HONG KONG, June 21 (Xinhua) -- The implementation of the "one country, two systems" principle in Hong Kong is "undoubtedly" a success, former chief executive Tung Chee-hwa said in a recent interview, while confident in the metropolis's ability to deal with future challenges.
Tung was sworn in as the first chief executive of the Hong Kong Special Administrative Region (HKSAR) when Hong Kong returned to China from British rule on July 1, 1997.
Calling the handover the "most unforgettable moment" of his life, Tung, now vice chairman of the National Committee of Chinese People's Political Consultative Conference, said, "Watching the Union Jack being lowered and the five-star red flag of China gradually rising, I, a 60-year-old Chinese national, was excited and touched."
This year also marked the 20th anniversary of implementing the Basic Law of the HKSAR. Enacted in accordance with China's Constitution, the Basic Law specifies the guidelines of "one country, two systems" and "Hong Kong people administering Hong Kong" with a high degree of autonomy.
Over the past 20 years, the capitalist regime in Hong Kong has not changed, neither have people's lifestyles, Tung said, adding that the law has remained almost the same, and both the economy and society have maintained steady growth.
He noted that the rule of law, a core value of Hong Kong society, has been firmly upheld, something the central government has valued and safeguarded
Tung said most Hong Kong residents are aware of the significance of the "one country, two systems" principle and gave heartfelt support to it.
Since 1997, the HKSAR has confronted many challenges. Tung recalled the Asian financial crisis, which broke out in Thailand in July,1997 and soon after swept through Asia rocking Hong Kong.
He also mentioned the SARS outbreak in 2003 and the global financial crisis in 2008.
"Over the 20 years, we have gone through many difficulties. But as we have the Motherland to back us up, dealing with these problems became a little easier," he said.
The past two decades also saw closer ties between Hong Kong and the mainland, with more Hong Kong residents speaking mandarin and learning more about the country and its fast development, he said.
Hong Kong previously depended mainly on trade with America and Europe, but now it has closely integrated with the mainland, and more Hong Kong residents have chosen to develop their careers there, Tung noted.
Tung pointed out that the success of the "one country, two systems" was also recognized by international society. "Many foreign friends said to me with envy, that we have the advantage over them because of 'one country, two systems,'"
However, the 80-year-old admitted Hong Kong still faces some deeply rooted problems, including high property prices, a wide gap between the rich and the poor, difficulty for young people to climb the social ladder and industrial hollowing-out.
But Tung said he remains optimistic about Hong Kong's future. In his view, Hong Kong continued its robust economic growth despite encountering several shocks since 1997, and it has a sufficient fiscal reserve, providing conditions to resolve its problems.
Over the past five years, Hong Kong's GDP grew more than a nominal 5 percent each year, Tung said, "We can solve a lot of problems when we have 4 to 5 percent growth."

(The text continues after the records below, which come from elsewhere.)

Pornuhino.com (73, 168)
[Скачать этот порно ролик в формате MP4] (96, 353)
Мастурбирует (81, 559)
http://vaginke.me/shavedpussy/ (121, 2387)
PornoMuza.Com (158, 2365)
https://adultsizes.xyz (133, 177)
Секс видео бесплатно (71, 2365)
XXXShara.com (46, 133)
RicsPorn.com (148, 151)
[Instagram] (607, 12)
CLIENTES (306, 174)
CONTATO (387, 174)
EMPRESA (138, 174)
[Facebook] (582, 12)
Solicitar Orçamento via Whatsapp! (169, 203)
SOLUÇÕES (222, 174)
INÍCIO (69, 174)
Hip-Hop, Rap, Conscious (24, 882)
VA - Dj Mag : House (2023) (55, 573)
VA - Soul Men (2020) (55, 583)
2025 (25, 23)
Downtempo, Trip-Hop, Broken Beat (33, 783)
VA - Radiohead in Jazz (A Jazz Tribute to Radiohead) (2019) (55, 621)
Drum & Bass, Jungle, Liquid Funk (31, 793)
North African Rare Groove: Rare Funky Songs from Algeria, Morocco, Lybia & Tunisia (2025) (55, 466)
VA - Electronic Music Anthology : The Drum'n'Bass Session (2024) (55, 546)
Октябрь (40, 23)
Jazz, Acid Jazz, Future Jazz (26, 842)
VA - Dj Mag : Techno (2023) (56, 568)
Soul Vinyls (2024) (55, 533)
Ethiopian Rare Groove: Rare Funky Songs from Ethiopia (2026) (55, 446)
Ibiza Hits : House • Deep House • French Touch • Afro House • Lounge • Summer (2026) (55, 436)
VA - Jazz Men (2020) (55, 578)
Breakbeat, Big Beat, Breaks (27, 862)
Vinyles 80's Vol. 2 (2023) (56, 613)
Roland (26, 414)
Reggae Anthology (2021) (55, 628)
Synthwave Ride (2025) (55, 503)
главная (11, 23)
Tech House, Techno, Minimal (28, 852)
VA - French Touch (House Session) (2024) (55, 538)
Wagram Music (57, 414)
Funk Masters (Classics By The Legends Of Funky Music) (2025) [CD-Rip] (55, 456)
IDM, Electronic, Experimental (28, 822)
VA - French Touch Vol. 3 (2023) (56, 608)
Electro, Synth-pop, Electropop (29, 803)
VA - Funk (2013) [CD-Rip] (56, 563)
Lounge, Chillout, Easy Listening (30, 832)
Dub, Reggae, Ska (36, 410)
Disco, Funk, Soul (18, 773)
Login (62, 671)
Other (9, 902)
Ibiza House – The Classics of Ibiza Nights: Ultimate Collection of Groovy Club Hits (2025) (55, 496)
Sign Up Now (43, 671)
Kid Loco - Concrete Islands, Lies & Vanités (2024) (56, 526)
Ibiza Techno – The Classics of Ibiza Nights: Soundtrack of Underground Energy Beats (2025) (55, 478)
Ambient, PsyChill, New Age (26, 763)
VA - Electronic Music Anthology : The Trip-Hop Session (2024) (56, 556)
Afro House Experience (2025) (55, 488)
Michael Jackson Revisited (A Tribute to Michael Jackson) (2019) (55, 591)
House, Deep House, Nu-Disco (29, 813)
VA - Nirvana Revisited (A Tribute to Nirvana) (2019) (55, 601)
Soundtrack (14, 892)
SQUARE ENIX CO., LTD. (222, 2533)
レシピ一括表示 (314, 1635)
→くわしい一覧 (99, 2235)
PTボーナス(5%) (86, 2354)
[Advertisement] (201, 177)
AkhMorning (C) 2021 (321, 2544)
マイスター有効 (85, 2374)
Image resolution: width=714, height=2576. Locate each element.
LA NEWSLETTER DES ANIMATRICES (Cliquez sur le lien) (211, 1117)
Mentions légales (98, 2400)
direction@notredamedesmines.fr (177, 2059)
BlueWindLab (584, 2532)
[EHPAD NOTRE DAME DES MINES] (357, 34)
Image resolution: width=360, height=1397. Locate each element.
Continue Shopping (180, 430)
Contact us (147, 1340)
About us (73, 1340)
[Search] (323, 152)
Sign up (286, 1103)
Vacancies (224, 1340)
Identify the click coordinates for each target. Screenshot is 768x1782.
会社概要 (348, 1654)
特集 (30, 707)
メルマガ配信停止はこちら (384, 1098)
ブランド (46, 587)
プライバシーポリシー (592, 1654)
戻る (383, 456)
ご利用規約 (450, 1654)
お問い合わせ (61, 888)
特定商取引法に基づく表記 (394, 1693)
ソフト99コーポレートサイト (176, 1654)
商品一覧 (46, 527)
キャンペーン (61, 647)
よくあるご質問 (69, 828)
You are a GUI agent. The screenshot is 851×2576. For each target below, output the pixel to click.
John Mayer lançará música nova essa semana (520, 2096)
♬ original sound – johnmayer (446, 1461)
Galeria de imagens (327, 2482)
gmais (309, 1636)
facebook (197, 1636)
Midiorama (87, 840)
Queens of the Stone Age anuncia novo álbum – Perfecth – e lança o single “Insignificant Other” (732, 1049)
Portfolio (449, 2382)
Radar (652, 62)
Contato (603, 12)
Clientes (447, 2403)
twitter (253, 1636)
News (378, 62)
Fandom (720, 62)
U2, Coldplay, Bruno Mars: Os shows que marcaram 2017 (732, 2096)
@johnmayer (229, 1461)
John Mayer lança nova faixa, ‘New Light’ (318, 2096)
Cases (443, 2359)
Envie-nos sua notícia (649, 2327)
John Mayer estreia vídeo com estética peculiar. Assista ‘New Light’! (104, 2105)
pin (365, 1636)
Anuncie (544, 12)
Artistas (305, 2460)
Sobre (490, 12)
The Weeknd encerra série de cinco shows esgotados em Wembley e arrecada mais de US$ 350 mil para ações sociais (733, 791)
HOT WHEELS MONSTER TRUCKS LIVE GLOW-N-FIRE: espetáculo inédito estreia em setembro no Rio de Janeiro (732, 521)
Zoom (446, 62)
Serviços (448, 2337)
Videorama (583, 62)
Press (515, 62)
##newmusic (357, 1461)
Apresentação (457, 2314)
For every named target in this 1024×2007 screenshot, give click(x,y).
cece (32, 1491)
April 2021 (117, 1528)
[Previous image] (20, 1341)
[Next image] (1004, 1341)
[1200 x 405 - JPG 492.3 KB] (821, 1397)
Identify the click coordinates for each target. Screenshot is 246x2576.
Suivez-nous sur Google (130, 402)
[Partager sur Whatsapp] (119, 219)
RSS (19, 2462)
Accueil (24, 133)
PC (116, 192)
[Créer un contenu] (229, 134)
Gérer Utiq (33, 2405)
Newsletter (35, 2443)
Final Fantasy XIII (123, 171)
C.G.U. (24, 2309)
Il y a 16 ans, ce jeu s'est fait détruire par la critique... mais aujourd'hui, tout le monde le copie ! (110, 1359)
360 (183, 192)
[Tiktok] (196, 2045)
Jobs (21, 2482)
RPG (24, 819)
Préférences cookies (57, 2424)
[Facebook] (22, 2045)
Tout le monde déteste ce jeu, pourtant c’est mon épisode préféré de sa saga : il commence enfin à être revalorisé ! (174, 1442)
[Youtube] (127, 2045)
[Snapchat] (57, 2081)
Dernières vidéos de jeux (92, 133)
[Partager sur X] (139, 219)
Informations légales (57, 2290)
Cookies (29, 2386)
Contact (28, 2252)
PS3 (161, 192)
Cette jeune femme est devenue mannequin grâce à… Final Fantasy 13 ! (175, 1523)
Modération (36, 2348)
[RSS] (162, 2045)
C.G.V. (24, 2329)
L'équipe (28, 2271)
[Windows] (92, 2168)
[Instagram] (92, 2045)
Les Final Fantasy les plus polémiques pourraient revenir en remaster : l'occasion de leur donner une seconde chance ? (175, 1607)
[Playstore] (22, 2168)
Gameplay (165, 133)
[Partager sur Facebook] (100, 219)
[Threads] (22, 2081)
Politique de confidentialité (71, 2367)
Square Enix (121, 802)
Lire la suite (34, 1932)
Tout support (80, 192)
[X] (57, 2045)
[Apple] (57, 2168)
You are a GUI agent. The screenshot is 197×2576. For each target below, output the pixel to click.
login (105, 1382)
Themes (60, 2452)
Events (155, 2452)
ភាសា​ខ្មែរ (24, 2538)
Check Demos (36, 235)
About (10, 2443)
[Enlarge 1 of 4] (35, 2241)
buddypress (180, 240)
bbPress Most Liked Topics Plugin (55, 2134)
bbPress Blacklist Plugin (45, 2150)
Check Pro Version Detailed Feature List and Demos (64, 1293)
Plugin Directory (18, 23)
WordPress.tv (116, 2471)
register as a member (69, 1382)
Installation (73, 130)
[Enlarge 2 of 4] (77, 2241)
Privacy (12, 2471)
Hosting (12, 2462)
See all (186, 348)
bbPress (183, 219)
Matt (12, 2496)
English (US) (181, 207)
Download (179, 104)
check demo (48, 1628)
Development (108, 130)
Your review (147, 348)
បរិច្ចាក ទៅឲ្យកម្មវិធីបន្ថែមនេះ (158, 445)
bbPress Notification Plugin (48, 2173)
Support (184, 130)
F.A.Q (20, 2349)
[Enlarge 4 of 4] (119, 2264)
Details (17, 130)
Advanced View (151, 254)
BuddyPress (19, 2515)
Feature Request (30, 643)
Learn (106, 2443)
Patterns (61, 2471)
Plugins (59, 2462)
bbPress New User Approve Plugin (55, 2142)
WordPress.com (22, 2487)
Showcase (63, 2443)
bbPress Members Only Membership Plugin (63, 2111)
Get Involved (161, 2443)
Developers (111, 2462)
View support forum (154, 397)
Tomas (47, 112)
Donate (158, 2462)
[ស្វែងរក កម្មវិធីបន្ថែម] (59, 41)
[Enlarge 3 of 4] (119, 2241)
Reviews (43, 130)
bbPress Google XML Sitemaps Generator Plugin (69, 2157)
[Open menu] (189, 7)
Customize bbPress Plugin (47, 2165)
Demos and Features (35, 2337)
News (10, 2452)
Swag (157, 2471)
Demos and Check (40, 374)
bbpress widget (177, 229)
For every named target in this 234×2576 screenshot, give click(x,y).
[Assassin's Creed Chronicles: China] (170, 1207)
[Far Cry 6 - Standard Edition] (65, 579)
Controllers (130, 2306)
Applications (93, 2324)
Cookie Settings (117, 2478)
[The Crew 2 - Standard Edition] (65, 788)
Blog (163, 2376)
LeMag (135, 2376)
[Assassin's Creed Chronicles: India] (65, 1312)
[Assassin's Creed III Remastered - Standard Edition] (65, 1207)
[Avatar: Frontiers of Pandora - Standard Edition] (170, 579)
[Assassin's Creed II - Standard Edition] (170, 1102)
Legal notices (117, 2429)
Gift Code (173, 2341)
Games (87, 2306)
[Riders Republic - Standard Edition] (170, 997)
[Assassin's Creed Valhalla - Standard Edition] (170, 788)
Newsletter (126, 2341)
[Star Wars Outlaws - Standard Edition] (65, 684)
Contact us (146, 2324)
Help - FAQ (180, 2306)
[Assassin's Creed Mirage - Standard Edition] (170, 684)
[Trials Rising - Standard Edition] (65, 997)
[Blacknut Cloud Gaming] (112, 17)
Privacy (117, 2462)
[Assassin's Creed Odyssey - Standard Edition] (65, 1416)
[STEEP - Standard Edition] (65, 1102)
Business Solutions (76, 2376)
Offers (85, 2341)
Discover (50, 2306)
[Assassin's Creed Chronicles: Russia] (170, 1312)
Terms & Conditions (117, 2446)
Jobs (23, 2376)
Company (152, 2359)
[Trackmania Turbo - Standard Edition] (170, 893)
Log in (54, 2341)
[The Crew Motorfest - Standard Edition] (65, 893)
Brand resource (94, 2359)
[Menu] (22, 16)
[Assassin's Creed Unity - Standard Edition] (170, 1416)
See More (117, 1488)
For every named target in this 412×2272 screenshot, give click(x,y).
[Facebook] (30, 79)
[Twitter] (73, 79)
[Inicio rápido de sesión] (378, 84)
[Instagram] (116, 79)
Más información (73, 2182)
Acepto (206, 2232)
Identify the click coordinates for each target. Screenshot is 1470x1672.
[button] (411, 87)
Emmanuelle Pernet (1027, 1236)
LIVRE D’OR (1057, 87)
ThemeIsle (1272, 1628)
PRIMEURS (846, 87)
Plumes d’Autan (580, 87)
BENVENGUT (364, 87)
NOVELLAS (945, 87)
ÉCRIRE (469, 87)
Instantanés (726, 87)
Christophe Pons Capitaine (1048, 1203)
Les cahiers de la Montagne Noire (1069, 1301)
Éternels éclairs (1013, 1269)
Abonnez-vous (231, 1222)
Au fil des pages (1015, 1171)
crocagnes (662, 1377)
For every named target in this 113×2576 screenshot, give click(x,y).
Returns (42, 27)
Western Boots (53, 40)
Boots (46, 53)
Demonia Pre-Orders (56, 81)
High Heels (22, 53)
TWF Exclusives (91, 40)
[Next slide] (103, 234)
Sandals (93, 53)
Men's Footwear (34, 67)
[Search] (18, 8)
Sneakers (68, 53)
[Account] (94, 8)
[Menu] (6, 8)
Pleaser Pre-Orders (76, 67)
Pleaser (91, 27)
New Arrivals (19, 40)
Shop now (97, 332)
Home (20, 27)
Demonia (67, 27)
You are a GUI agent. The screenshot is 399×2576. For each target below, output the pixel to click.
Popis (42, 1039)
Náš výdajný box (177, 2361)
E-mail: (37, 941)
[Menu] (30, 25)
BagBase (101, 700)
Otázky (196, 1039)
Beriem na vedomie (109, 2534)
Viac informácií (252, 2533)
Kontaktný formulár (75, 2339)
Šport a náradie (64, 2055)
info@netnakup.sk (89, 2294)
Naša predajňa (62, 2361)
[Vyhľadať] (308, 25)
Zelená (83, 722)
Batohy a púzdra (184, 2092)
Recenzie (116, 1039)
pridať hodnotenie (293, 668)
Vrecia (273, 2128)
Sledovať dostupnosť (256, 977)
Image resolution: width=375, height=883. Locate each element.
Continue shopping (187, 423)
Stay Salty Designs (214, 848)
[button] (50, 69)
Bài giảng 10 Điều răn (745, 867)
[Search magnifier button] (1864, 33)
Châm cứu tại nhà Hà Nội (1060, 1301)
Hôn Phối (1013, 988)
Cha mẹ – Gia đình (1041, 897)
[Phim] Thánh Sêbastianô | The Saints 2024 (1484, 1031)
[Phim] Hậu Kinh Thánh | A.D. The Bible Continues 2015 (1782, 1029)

On the other hand, Tung believed Hong Kong should seize opportunities brought by China's development and make good use of its strengths in areas such as trade and finance, yuan internationalization, and the Belt and Road Initiative.
He also hoped Hong Kong, a city where the East meets the West, can serve as a bridge for cultural exchange and shed light on the integration of different cultures around the world.